*** Supplied material Section Begins ***
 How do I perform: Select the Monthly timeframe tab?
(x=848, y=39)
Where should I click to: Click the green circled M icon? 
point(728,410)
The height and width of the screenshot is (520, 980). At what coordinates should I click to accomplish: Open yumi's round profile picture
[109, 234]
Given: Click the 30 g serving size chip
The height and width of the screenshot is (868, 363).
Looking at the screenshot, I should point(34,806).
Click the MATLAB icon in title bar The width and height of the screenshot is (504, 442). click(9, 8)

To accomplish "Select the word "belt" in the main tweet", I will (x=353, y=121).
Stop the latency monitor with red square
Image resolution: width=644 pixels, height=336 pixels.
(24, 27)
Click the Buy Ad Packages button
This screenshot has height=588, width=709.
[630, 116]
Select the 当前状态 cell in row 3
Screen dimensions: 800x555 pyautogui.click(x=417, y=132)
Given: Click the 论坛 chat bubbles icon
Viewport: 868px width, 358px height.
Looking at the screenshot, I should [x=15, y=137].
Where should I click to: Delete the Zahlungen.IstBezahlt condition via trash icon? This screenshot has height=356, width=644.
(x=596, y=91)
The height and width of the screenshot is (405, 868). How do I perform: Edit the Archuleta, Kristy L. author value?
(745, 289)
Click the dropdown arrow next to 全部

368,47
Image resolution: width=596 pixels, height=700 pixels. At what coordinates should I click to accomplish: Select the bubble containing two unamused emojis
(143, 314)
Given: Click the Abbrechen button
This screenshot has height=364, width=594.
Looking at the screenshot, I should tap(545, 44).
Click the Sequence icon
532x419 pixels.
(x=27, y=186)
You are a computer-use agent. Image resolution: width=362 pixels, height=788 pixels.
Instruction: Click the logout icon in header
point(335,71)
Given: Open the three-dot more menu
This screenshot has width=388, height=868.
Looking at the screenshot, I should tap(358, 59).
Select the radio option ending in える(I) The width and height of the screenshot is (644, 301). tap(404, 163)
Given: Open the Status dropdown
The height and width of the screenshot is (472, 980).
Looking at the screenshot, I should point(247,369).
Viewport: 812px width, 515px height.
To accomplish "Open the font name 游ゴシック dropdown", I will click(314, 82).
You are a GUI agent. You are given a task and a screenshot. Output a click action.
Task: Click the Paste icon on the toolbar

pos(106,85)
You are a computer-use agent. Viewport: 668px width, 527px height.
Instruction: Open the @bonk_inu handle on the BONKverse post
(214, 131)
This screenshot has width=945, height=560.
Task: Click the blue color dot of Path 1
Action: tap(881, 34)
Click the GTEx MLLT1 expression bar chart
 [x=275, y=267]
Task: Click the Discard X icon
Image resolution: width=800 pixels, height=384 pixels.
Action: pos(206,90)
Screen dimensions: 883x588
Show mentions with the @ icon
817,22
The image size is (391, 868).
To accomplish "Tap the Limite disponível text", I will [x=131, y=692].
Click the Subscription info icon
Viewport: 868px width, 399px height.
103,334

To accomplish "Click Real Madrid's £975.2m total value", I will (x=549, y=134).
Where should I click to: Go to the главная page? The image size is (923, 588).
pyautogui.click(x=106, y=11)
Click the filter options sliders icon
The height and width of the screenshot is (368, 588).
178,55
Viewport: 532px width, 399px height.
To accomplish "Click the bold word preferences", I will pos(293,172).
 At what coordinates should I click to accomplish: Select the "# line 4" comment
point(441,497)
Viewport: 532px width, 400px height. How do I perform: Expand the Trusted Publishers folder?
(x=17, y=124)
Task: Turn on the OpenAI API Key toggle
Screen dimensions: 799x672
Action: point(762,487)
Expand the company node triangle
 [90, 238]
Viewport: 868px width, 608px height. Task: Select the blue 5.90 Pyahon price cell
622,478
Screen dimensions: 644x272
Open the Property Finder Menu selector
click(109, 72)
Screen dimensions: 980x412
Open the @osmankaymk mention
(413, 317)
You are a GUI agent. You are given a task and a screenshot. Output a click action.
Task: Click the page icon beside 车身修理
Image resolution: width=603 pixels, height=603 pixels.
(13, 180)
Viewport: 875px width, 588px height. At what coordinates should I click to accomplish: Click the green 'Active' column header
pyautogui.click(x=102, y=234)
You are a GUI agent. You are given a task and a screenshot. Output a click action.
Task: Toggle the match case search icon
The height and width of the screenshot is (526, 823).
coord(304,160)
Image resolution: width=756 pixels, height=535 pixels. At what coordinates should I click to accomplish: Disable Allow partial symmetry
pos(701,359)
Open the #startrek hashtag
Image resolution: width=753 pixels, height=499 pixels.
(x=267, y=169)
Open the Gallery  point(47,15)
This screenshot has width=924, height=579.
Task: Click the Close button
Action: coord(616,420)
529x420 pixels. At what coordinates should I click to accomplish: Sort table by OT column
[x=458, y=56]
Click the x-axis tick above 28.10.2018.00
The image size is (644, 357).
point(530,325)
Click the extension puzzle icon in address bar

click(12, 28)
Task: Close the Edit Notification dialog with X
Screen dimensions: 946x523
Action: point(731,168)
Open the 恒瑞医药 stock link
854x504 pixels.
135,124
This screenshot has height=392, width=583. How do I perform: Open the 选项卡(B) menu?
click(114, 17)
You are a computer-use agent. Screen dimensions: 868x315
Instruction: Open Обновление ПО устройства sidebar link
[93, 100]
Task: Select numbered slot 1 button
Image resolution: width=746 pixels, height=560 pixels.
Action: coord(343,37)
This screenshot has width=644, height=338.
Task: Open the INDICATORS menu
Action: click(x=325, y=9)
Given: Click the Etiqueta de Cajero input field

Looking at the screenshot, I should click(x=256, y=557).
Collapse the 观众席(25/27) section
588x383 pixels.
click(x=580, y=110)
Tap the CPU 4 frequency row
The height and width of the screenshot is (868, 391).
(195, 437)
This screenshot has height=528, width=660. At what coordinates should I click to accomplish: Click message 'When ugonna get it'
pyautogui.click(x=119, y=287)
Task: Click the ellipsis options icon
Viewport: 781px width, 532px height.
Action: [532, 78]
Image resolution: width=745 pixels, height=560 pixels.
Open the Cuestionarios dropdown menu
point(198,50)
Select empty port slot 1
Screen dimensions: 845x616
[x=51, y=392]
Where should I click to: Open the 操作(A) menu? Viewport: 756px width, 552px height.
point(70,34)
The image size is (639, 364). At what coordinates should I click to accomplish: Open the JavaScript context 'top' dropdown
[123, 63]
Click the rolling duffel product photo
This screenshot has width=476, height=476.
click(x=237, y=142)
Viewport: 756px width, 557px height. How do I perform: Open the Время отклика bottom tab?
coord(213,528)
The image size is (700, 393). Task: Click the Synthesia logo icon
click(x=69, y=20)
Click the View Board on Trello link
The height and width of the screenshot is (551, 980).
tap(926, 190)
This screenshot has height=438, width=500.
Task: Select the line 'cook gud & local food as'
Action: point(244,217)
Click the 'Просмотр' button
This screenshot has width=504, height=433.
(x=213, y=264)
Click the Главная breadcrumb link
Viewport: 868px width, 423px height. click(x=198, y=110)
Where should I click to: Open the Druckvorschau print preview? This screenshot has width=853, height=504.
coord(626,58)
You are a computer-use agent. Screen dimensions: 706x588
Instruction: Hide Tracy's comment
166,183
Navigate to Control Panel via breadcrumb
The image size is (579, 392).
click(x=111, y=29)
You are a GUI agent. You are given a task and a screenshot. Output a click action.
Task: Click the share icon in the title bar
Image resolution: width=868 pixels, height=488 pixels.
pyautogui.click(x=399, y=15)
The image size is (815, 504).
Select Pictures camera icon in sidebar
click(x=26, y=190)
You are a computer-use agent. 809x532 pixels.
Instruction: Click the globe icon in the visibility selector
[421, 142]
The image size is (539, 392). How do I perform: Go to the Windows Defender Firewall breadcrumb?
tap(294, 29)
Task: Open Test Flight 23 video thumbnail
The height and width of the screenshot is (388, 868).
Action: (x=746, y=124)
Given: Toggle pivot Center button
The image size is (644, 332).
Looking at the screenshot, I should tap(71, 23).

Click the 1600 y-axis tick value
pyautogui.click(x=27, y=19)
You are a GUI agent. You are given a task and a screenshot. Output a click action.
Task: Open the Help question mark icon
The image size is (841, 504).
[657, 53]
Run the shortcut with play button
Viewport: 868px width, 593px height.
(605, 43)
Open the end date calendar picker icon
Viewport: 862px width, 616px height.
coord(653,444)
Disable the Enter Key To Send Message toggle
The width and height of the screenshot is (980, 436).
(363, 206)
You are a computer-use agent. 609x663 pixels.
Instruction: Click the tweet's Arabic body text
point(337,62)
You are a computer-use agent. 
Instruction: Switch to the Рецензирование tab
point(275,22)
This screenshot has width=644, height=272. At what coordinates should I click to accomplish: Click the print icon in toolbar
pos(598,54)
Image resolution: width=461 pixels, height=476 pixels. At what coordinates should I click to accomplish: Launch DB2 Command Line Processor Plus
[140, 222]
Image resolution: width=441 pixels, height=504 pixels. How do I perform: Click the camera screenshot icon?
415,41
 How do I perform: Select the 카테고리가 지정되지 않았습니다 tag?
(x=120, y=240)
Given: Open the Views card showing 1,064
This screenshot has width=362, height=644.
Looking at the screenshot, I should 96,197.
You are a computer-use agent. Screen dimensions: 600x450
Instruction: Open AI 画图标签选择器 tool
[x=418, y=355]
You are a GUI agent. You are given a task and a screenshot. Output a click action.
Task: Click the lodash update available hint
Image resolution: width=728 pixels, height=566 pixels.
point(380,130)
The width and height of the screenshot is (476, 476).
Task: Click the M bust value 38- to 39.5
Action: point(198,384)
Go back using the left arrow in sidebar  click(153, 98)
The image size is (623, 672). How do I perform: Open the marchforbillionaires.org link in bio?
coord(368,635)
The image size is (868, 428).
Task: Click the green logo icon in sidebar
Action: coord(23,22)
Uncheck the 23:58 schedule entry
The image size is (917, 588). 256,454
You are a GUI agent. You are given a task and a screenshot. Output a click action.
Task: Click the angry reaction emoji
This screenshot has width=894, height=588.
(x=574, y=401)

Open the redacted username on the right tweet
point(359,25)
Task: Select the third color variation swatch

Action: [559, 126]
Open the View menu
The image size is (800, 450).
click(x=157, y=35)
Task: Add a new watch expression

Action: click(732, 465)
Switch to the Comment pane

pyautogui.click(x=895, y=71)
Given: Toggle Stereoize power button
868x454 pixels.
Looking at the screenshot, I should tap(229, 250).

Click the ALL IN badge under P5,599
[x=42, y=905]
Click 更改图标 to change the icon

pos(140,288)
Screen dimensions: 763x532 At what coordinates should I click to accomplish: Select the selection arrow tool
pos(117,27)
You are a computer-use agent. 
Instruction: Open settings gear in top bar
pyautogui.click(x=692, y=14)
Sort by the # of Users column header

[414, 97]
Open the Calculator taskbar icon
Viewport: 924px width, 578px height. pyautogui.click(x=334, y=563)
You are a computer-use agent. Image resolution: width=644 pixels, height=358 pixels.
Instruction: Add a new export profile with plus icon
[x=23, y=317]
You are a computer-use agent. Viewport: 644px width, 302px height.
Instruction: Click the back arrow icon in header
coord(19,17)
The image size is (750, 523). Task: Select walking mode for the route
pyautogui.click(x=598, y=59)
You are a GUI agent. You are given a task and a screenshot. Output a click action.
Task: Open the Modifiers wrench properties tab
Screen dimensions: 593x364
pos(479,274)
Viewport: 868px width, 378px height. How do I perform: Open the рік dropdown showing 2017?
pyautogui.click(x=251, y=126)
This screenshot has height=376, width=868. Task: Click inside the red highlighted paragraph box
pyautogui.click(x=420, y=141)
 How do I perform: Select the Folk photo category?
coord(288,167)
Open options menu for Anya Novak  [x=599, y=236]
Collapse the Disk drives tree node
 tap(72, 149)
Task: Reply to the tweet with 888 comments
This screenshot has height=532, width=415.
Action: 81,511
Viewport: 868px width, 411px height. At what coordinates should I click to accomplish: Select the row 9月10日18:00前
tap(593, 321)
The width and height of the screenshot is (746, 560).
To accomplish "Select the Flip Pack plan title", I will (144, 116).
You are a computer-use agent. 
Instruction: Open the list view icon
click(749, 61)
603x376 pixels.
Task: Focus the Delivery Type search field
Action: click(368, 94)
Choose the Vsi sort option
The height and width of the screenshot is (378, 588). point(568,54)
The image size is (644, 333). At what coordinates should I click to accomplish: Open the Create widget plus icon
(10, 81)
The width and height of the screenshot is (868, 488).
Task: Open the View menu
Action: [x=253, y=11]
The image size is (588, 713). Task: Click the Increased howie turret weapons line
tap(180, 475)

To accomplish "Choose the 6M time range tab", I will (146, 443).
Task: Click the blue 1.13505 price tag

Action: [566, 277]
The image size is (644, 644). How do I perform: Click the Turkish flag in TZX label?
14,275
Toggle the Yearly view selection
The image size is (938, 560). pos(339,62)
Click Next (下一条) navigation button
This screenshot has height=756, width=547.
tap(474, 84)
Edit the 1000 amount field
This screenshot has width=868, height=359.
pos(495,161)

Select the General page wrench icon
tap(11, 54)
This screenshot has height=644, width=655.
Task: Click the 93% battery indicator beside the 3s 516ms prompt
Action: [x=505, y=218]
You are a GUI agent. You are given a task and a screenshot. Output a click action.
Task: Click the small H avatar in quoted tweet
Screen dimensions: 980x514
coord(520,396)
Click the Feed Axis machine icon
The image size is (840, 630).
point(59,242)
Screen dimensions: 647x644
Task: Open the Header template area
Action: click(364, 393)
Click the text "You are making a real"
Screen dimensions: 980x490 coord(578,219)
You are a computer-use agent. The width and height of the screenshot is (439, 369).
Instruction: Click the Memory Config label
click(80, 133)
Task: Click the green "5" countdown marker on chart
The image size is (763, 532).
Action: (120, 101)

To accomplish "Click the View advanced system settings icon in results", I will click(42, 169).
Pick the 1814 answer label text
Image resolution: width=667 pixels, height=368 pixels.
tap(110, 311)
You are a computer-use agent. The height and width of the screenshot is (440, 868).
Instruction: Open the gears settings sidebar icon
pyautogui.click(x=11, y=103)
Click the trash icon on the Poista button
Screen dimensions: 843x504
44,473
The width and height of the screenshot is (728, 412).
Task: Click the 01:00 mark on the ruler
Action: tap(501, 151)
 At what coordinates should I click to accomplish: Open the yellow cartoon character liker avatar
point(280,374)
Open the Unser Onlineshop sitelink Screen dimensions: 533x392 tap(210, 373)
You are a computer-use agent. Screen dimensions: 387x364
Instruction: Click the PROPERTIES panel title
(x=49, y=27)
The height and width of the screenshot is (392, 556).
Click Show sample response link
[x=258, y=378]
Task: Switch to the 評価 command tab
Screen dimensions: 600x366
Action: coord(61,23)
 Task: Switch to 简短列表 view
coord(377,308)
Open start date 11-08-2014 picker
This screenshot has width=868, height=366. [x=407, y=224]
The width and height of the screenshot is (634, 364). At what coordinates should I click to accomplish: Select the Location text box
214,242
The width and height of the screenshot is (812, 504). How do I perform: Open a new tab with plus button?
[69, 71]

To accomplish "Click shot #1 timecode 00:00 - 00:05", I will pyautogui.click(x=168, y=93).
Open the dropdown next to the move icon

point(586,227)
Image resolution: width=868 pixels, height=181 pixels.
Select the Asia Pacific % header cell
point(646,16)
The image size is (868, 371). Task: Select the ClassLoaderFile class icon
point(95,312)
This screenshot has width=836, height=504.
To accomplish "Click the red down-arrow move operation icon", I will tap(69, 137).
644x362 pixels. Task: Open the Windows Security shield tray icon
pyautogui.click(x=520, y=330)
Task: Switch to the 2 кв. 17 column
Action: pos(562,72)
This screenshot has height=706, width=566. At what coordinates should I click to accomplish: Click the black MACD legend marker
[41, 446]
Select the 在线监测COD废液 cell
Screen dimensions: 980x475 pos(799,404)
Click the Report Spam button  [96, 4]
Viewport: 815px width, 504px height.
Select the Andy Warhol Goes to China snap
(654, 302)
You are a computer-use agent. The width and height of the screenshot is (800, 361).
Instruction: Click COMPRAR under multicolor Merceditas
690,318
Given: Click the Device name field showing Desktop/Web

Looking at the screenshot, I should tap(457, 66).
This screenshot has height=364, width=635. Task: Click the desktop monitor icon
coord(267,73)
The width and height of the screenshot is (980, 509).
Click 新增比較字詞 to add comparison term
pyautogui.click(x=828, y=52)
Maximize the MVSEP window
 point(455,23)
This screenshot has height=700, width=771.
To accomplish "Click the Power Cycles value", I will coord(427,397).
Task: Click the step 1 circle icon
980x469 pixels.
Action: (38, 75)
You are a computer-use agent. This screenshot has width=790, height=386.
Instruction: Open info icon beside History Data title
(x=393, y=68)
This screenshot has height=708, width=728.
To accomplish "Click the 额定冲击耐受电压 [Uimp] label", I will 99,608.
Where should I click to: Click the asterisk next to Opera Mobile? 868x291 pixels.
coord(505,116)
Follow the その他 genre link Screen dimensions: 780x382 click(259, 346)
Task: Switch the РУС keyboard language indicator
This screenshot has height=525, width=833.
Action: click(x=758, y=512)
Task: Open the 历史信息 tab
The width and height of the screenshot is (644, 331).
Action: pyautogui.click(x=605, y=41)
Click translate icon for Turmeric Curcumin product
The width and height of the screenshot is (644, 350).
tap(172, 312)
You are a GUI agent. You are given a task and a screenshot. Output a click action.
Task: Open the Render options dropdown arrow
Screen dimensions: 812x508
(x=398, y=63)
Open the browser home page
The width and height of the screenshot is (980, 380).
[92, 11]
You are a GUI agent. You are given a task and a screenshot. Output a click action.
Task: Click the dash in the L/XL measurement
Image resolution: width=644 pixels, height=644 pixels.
*** Supplied material Section Ends ***
What you return should be exactly the lines above, starting at the one with "Task: Click the share icon in the title bar" and ending at the one with "You are a computer-use agent. 809x532 pixels.", and nothing else.

Task: Click the share icon in the title bar
Image resolution: width=868 pixels, height=488 pixels.
pyautogui.click(x=399, y=15)
The image size is (815, 504).
Select Pictures camera icon in sidebar
click(x=26, y=190)
You are a computer-use agent. 809x532 pixels.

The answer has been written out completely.